── Supplied material ──
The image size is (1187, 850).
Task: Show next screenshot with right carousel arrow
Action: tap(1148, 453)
───
── Supplied material ──
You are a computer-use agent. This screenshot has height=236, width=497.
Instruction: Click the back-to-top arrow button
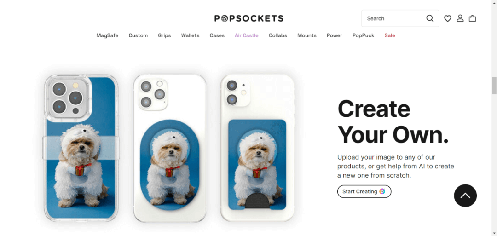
───
▶ Set exercise: Print the lines from the line containing "You are a computer-use" through the line containing "Instruction: Click the", word for word.

▶ Result of the exercise:
You are a computer-use agent. This screenshot has height=236, width=497.
Instruction: Click the back-to-top arrow button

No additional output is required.